Politicians vote to investigate San Andreas sex hack instead of tackling real issues.

Tuesday, July 26th, 2005 @ 3:28 pm | Current Events

Yesterday, the US House of Representatives voted in support of an FTC investigation into Rockstar Games over the hidden sexual content found in Grand Theft Auto: San Andreas.

The ESRB re-rated the game AO (adults only) after Hillary Clinton pulled a Joe Lieberman and publicly criticized the games hidden sex content. Rockstar insisted that the content was created by hackers, until it was discovered that the content was hidden on console versions as well.
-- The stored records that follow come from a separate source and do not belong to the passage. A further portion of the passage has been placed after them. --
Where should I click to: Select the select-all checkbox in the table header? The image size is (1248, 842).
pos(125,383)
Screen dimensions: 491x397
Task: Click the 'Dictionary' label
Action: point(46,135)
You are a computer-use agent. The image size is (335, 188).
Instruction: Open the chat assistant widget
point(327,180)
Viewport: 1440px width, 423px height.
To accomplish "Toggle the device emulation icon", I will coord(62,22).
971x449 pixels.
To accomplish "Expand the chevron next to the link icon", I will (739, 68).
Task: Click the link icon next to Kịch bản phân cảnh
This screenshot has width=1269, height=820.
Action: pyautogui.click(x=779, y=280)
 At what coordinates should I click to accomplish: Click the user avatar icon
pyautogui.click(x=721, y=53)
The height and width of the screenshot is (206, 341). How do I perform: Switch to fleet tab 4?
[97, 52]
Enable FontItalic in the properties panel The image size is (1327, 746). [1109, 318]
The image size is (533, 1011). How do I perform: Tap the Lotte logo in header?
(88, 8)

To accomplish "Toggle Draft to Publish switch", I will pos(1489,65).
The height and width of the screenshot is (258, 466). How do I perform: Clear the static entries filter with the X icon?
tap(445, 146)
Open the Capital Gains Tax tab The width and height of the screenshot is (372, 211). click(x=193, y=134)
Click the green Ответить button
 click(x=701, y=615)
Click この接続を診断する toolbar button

The hidden content is an interactive mini-game where the player has sex with his in-game girlfriend. The content was inactive and unfinished, but still present in the game code when it was discovered by curious hackers who released the ‘Hot Coffee‘ mod patch to unlock it. Cheat codes on console cheating devices such as Gameshark can also unlock the content.

Our government is obviously starting to get distracted (or are they really just distracting us?) with controversial, but largely irrelevant cultural issues. This obsession with pointless hot-button topics is infecting both sides of the aisle, although Republicans get most of the blame for making culture and morality more important than economics or other more important issues. (Republican congressman Fred Upton is responsible for this resolution.)

We’ve had the major league baseball steroid hearings in Congress this year, and now this. A source told Gamespot that future congressional hearings on this topic are likely. Hey Congress, why not investigate some real crimes, like the malicious Valerie Plame leak that destroyed a CIA agent’s career as a political vendetta?

Ok, sure, Rockstar Games should be punished because they may have been peddling backdoor smut to impressionable youngsters. Anyone who hasn’t been living in a cave should know that GTA:SA is not a game for kids. It’s the responsibility of parents to ensure their kids aren’t playing these games if they’re that concerned about it. The ESRB has a comprehensive ratings system in place to inform parents about the games their kids play, so there’s no excuse for parents not to be aware of what their kids are playing.